Your assignment -> In the response, each entry below should appear again exactly as given.

■ ■ ■ ■ ■

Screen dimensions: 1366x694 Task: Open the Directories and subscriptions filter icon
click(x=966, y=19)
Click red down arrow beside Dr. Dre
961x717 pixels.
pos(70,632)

■ ■ ■ ■ ■

Response area ->
Screen dimensions: 1366x694 Task: Open the Directories and subscriptions filter icon
click(x=966, y=19)
Click red down arrow beside Dr. Dre
961x717 pixels.
pos(70,632)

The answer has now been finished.